I'm quite ill today, so I'll probably refrain from going into as much detail as I would like to on this topic (or so I say at this time, I may get carried away). Nevertheless, I wanted to get into this topic while it was still fresh in my mind.
First off: Avatar was a decent film. The visuals definitely made it what it was, storywise, it was pretty weak. Like I thought, it was a retelling of Dances With Wolves and The Last Samurai. But visually, it was a masterpiece. I don't think I've ever seen a film look as good as this one did. The 3-D was the best I've seen in a film. The Na'vi looked so real, almost like they could walk off the screen. See it in theatres. Even if you don't "like" the story, it'll be worth it for the visuals alone. I was disappointed by the lack of character development though, and would like to learn more about the world of Pandora. It was just so fascinating, and so beautiful--almost like a character in itself.

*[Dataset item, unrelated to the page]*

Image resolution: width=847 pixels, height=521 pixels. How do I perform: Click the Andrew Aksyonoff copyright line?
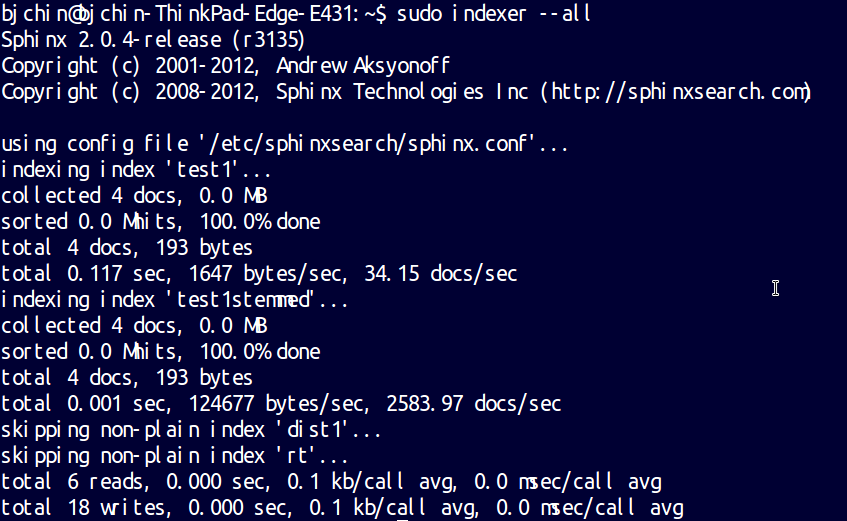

Now, a topic most people aren't talking about: the soundtrack. I liked it. However, I recognized several bits of the music from other films. I sat there in the theatre at one particular moment wondering where one piece was from, because I knew it was from a film I'd seen multiple times. Y'know, instead of paying attention to the movie, I was thinking about music. I'd thought far enough that it was probably a violent movie, possibly a war film. Here is the piece of music in mind (I've included it as a link because the title of the piece contains a slight spoiler to the film, and I want to give people the choice whether or not they want to view it based on that fact):
Avatar soundtrack, piece 10 (begins about the 5 minute mark)

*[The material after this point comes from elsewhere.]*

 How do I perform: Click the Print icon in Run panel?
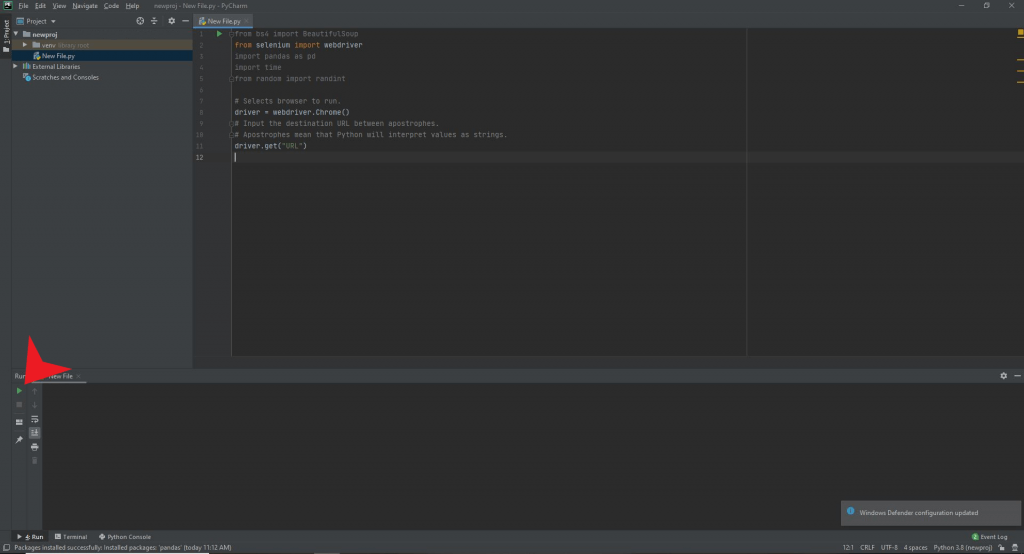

It's not the main musical composition of the piece, but still I recognized it! I did research when I got home, and found out that James Horner, the composer, likes to "recycle" his past music and rework it into his soundtracks rather than creating entirely new pieces. Therefore, I did more research, and John Tillnes a man who is obviously much more knowledgeable about music than I, gave me the insight I needed to solve my problem (with some help from the commenters as well). Apparently the repeating music at the end is called a "four-note motif", and it's a common theme of Horner's. After reading the comments, I finally figured it out: Enemy at the Gates! That motif is used quite liberally through out the film during really tense moments, thus making it stick out in my mind. It helps that I've watched the film numerous times. Here's the piece in question (again, linked to because of a slight spoiler):
Enemy at the Gates
Clearly the motif is used at the forefront of this piece, whereas it is a bit more subtle in the Avatar piece.

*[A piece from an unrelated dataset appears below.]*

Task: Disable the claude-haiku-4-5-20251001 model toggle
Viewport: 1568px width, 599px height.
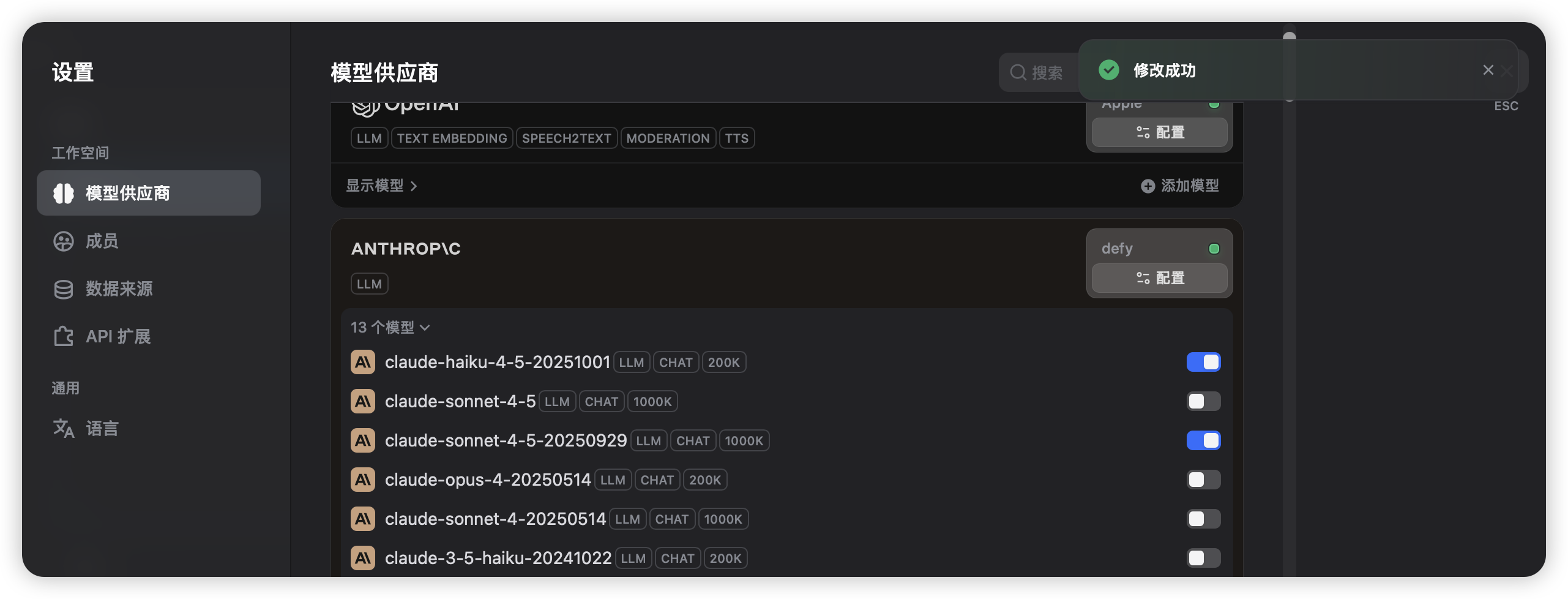Action: 1203,362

I found another, with a bit of assistance from a friend as well, the following piece is similar to many pieces of the Glory soundtrack:
Avatar Soundtrack, Piece 6
I've read that there are similarities to the Titanic score, among many others. I didn't catch any other similarities though, because my fascination with movie music is a fairly recent one. Before, I hardly noticed the music, save for a particularly good piece. That, and I haven't watched Titanic in over two and a half years, despite owning it on DVD. It's just too long to watch most of the time, I don't have the attention span for it. Gangs of New York is one of the very few "long" movies I can watch on even a semi-regular basis, because it's one of my favourites. However, I don't believe Kirk has seen Titanic, so that should be remedied at some point.
So how do I feel about Horner "borrowing" from his past sound tracks? It doesn't really bother me that much. He's clearly got a specific style, so if it works for one film, and can work for another...go at it. But it is a problem when the pieces are much too similar. Noticing that four-note motif was clearly distracting for me, but I also recognize that I'm quite nerdy about movies in general. For the casual fan, I doubt they'd notice. I don't think I'd say that I dislike Horner, his music is actually quite moving, but there are other composers out there that I like a whole lot more.